• _What is expected_:
Reproduce the listing below exactly. Pictures do not belong in the copy.

....

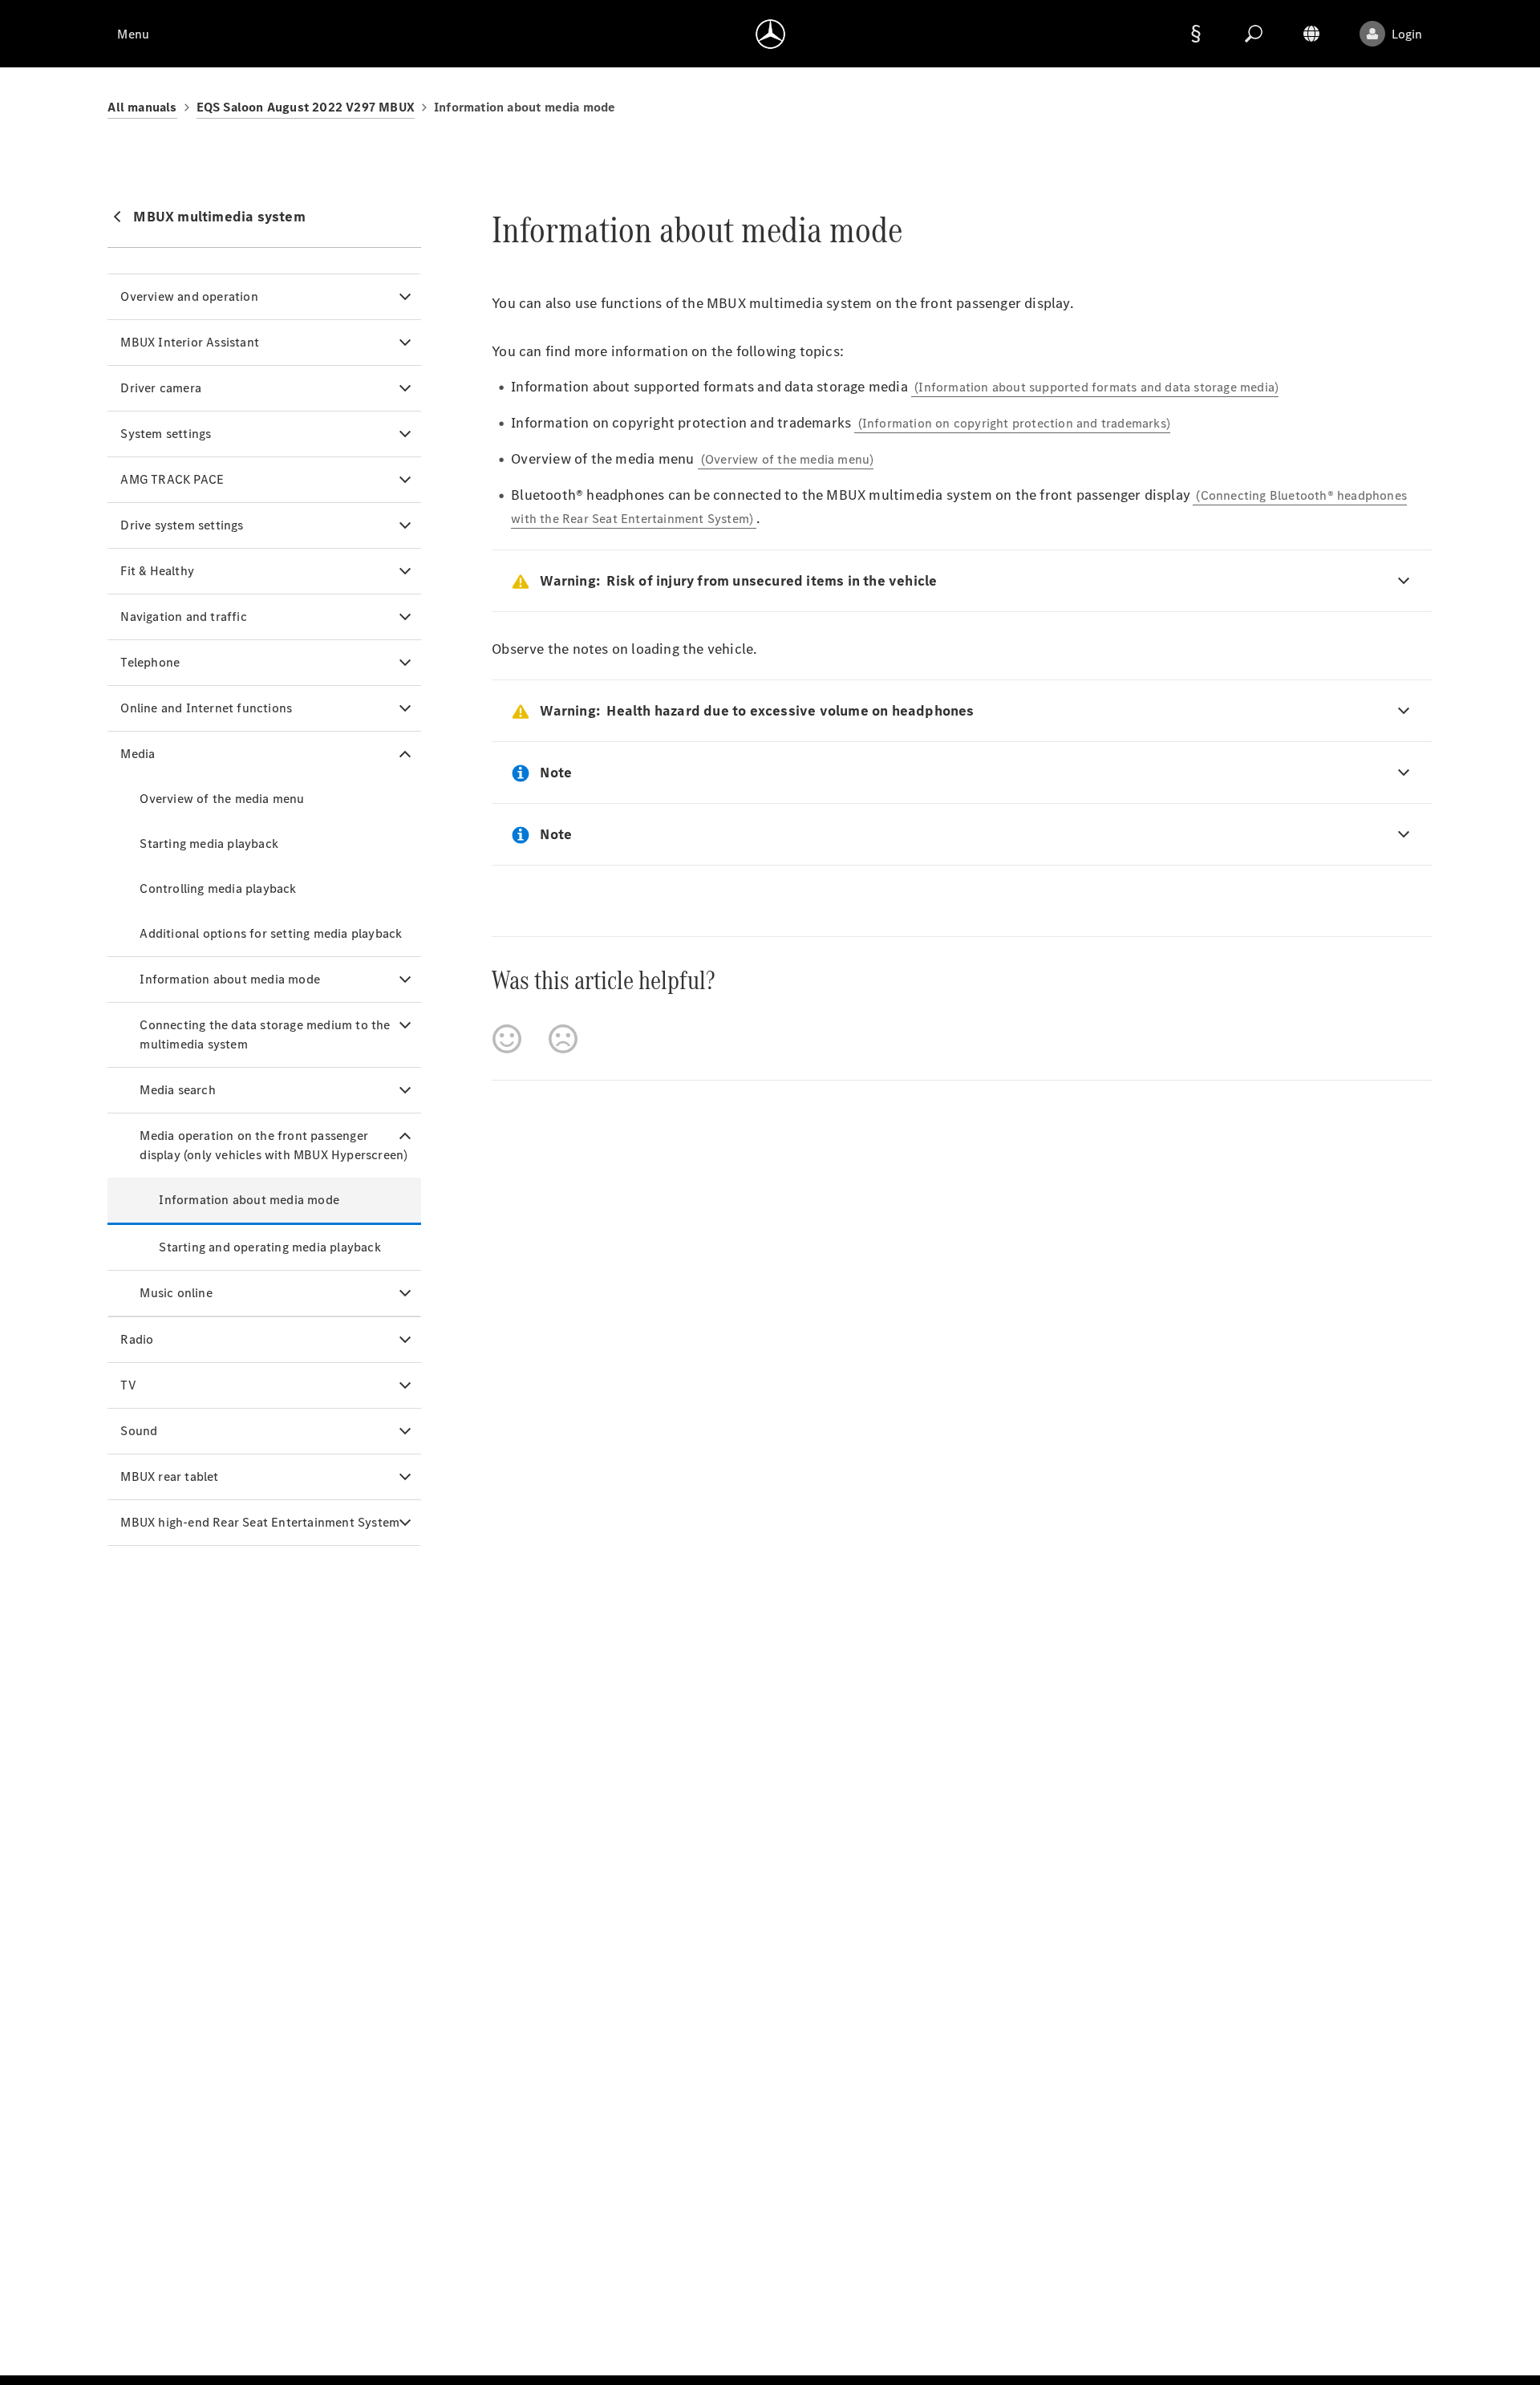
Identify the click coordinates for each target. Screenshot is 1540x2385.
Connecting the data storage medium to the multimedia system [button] (265, 1034)
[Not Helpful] (563, 1039)
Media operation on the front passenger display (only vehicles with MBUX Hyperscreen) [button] (273, 1145)
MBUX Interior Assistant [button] (189, 342)
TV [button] (128, 1385)
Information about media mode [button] (230, 979)
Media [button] (137, 753)
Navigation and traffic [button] (183, 616)
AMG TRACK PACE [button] (172, 479)
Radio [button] (136, 1339)
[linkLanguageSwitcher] (1311, 34)
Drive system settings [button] (181, 525)
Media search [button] (177, 1089)
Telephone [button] (150, 662)
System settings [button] (165, 433)
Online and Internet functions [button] (206, 708)
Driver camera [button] (160, 387)
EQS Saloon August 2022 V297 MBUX (306, 107)
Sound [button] (138, 1430)
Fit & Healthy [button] (157, 570)
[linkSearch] (1253, 34)
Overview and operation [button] (188, 296)
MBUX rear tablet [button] (169, 1476)
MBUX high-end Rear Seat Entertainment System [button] (259, 1522)
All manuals (141, 107)
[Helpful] (507, 1039)
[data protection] (1196, 34)
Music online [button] (176, 1292)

....

• _Problem solution_:
Identify the click coordinates for each target. Screenshot is 1540x2385.
Connecting the data storage medium to the multimedia system [button] (265, 1034)
[Not Helpful] (563, 1039)
Media operation on the front passenger display (only vehicles with MBUX Hyperscreen) [button] (273, 1145)
MBUX Interior Assistant [button] (189, 342)
TV [button] (128, 1385)
Information about media mode [button] (230, 979)
Media [button] (137, 753)
Navigation and traffic [button] (183, 616)
AMG TRACK PACE [button] (172, 479)
Radio [button] (136, 1339)
[linkLanguageSwitcher] (1311, 34)
Drive system settings [button] (181, 525)
Media search [button] (177, 1089)
Telephone [button] (150, 662)
System settings [button] (165, 433)
Online and Internet functions [button] (206, 708)
Driver camera [button] (160, 387)
EQS Saloon August 2022 V297 MBUX (306, 107)
Sound [button] (138, 1430)
Fit & Healthy [button] (157, 570)
[linkSearch] (1253, 34)
Overview and operation [button] (188, 296)
MBUX rear tablet [button] (169, 1476)
MBUX high-end Rear Seat Entertainment System [button] (259, 1522)
All manuals (141, 107)
[Helpful] (507, 1039)
[data protection] (1196, 34)
Music online [button] (176, 1292)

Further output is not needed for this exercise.